While “sustainable” can easily be written off as a meaningless buzzword created to make us feel better and shell out more money, ignoring it has consequences in the realm of seafood. Sustainability when addressing seafood deals with a few factors, such as where in the world the seafood is from as some countries have looser regulations than others, whether wild fish is caught using single or several fishing lines, traps or nets, and whether farmed fish is raised in healthy ways.

Though eating local seafood is recommended, it is unrealistic to expect every single fish or mussell to be from within the United States. About 91 percent of seafood eaten in the United States is imported, according to FishWatch. When possible, local seafood farming or fishing can be easier to look into and, by not eating fish flown across the world in a jet, you help the environment in general.

Besides, fresh wild fish is extremely delicious. Farmers markets often have vendors who sell fresh, locally caught or farmed fish and are usually also sustainable. Checking out a local fish market and conversing with the vendors is another option. In the store, checking the label for at least the place of origin can tell you a lot.


Diving into the particulars of sustainable seafood can be daunting. Not only are there various types of fish, some of which can be recommended to avoid because of depletion of fish populations due to overfishing, but within species it can vary by fishing practices and geography.

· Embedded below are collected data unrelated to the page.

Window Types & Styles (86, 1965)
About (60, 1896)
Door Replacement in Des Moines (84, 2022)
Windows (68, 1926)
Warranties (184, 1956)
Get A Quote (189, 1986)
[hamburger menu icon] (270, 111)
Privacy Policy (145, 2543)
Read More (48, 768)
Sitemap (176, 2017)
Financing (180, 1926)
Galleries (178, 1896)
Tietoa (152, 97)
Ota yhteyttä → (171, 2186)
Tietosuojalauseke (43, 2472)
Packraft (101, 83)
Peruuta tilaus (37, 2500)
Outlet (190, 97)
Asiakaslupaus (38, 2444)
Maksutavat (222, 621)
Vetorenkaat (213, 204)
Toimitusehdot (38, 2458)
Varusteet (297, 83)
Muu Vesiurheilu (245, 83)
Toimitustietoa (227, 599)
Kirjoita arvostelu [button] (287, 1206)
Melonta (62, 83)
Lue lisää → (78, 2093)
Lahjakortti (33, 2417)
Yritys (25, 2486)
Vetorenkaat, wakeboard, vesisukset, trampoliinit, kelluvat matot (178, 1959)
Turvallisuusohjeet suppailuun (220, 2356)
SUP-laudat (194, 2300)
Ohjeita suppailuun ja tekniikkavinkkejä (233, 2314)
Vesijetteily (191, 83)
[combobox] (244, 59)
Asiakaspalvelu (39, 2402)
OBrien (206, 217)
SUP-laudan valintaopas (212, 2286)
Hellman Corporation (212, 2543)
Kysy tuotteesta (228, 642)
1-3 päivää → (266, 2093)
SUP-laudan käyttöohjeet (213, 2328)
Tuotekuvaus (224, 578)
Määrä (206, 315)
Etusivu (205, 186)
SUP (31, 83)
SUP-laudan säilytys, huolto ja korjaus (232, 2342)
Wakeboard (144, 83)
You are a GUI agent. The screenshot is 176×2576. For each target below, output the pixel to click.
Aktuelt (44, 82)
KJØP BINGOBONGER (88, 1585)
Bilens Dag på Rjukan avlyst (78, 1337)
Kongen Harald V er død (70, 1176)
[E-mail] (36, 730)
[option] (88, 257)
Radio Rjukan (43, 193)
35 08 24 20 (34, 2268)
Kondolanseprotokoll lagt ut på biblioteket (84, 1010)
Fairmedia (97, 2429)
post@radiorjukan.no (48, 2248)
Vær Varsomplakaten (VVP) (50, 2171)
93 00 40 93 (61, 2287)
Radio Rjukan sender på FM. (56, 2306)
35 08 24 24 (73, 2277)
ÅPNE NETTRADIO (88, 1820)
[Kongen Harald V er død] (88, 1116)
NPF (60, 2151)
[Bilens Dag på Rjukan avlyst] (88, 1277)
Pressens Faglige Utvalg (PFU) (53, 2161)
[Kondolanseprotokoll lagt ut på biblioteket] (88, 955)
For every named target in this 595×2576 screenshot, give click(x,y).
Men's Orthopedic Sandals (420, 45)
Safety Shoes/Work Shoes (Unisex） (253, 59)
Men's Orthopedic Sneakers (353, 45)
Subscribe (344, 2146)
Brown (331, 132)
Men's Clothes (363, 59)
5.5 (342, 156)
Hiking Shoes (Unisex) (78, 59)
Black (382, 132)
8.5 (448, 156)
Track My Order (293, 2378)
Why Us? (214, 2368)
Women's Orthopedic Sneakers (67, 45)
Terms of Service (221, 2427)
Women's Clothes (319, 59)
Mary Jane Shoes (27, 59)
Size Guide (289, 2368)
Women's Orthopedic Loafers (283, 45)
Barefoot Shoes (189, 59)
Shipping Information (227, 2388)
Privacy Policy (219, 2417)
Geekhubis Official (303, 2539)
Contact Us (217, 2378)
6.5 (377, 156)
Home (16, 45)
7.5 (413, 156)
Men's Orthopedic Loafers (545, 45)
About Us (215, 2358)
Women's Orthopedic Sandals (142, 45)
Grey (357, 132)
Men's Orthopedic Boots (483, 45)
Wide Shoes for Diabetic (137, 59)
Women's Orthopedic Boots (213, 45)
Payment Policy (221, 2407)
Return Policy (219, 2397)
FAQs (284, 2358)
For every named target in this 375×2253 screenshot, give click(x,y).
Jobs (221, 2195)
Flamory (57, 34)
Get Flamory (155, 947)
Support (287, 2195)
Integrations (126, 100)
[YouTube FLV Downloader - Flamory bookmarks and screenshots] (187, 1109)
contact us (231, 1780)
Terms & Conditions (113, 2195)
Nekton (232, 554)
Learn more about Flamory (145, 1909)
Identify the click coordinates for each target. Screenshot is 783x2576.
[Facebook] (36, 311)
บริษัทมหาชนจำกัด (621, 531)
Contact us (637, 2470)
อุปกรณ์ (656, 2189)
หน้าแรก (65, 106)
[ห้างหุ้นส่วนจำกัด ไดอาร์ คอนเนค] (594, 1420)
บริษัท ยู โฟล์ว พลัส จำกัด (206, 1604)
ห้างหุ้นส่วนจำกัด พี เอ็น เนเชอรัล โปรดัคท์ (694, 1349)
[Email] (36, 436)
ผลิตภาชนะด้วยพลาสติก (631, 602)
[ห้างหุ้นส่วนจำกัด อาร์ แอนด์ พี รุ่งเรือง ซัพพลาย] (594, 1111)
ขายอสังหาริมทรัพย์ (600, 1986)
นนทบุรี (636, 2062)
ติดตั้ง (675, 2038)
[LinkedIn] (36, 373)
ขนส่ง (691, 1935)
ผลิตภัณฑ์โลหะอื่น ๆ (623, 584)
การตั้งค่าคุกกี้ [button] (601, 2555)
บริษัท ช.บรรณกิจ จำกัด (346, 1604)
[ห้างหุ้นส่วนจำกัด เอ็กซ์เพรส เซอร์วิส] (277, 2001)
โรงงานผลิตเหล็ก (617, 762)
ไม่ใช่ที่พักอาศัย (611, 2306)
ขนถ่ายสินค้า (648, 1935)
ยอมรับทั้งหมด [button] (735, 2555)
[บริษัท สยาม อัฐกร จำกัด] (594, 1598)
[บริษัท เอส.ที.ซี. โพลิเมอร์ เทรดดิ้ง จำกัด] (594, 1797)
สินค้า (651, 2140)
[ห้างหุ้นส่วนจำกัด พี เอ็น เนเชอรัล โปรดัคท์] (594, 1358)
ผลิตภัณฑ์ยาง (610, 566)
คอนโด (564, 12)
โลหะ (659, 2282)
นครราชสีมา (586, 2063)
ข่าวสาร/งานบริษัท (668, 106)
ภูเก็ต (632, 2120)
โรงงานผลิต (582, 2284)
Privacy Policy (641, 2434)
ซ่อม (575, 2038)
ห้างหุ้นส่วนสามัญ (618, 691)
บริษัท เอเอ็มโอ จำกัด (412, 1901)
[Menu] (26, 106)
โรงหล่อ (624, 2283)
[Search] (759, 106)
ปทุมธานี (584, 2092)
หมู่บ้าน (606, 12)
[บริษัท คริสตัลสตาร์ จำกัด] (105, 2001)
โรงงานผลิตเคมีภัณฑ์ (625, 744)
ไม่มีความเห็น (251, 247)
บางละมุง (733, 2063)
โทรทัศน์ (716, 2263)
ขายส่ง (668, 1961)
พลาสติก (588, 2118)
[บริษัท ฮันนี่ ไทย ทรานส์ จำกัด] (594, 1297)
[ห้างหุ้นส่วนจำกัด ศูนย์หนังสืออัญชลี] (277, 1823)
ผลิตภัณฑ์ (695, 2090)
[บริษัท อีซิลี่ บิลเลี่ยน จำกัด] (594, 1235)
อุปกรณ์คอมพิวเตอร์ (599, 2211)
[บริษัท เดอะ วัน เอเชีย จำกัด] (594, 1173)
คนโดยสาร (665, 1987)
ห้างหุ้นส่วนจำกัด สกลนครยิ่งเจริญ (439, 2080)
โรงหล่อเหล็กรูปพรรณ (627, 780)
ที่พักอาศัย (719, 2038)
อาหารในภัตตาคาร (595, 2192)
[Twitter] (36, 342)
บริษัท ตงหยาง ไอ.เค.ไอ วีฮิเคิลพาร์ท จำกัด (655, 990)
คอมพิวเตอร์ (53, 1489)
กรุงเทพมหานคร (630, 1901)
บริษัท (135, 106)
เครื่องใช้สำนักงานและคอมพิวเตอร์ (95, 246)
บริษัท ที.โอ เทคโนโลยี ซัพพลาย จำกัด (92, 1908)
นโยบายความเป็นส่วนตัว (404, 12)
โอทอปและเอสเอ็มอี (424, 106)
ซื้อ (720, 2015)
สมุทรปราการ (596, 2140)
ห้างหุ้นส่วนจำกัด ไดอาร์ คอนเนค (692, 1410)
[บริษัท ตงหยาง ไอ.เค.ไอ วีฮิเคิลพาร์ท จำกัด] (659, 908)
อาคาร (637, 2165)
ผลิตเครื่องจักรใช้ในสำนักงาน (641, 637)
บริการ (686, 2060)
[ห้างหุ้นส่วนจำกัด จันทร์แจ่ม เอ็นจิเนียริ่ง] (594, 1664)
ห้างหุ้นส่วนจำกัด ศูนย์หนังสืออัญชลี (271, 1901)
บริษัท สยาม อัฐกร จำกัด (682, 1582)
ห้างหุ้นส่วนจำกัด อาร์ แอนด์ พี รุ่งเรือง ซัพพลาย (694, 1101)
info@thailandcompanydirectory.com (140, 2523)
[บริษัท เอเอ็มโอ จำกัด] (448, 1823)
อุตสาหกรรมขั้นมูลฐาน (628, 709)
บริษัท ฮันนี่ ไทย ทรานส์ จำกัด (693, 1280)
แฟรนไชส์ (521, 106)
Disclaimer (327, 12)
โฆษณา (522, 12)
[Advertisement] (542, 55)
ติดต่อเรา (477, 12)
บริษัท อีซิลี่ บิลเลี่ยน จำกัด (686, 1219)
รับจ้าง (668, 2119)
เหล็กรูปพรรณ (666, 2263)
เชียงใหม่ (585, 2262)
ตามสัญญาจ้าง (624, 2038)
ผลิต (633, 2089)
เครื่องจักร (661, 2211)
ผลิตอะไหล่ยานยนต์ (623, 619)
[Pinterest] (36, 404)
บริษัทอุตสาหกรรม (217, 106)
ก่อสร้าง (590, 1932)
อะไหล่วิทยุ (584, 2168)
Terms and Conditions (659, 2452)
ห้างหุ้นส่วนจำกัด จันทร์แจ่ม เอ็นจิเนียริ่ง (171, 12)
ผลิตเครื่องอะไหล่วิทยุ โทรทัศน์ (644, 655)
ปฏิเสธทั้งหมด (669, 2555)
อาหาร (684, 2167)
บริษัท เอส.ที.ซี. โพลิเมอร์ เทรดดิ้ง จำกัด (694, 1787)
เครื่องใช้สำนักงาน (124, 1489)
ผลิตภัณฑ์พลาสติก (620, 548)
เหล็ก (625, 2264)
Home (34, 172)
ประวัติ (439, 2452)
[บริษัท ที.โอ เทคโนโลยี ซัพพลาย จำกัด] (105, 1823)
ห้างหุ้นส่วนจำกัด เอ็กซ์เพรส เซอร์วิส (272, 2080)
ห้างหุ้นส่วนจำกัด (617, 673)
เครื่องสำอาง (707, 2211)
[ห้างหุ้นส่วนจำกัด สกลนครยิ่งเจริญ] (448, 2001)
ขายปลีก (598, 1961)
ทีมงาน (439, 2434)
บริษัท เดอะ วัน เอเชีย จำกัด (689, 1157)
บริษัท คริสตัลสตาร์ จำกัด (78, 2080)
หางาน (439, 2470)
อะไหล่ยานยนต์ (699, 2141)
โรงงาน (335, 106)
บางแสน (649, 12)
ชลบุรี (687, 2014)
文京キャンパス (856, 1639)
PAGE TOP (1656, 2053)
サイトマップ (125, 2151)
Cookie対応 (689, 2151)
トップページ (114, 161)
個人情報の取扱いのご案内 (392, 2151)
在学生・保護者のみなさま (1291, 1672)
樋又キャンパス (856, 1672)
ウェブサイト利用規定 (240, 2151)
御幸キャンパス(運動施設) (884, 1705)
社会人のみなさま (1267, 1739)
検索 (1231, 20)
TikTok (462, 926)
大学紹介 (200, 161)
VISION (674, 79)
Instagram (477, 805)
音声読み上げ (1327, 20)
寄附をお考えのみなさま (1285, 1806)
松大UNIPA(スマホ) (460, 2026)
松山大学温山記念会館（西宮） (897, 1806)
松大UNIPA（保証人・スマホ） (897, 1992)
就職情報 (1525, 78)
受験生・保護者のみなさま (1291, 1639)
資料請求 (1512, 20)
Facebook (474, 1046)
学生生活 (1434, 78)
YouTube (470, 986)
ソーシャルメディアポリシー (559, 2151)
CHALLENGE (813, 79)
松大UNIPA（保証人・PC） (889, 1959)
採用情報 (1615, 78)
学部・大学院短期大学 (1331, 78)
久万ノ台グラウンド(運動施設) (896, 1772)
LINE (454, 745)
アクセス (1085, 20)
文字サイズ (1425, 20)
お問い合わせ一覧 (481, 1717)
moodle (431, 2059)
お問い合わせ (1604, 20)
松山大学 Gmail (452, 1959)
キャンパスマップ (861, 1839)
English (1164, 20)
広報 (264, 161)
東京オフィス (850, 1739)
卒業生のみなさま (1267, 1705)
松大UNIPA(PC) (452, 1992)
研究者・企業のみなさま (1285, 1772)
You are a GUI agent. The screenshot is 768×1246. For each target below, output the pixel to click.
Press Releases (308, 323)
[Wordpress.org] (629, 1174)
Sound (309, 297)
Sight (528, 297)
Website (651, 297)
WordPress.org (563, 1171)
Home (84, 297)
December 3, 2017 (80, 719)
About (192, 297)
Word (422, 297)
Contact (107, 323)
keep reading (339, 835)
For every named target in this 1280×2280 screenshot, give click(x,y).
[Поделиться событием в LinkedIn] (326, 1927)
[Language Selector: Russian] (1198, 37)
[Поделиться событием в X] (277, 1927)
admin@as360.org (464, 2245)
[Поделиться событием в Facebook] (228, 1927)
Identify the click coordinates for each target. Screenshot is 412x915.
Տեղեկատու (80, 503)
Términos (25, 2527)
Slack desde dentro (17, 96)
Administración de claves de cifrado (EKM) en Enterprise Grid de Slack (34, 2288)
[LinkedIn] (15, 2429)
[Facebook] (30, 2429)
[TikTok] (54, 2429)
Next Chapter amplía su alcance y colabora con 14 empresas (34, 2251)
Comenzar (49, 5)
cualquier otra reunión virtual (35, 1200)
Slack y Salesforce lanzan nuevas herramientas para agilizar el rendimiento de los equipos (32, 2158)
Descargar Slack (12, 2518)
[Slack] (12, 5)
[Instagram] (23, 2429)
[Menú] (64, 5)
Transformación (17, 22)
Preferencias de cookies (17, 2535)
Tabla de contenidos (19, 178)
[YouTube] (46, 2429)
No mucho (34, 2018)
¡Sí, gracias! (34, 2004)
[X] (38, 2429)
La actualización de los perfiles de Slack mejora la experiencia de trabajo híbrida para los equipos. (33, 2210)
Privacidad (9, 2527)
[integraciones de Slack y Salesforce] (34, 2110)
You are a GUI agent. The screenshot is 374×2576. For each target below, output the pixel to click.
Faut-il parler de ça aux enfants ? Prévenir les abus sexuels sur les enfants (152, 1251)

For instance, shrimp from U.S., Southeast Asia and Thailand farms or caught in the Gulf of Mexico, Oregon or the Canadian Atlantic are okay. However, farmed shrimp from Mexico are undesirable and wild shrimp caught in Louisiana and Mexico should be avoided — mostly because they are often caught by trawl nets which can catch and kill other fish. As that is merely one species out of the broad range of seafood, I’m guessing you have more pressing things to memorize as a college student.

Luckily, there’s an app for this. The Monterey Bay Aquarium Seafood Watch program, which has been working to raise awareness about seafood practices since 1999, created the Seafood Watch app as another way to simplify your decision making process. Handier than their printable pocket guides, the app allows users to search an extensive database of seafood recommendations, including fish used in sushi. If you have a smartphone, choosing sustainable fish is literally at your fingertips. Making a habit out of checking the seafood on the menu or at the store against this seafood search engine will make a difference.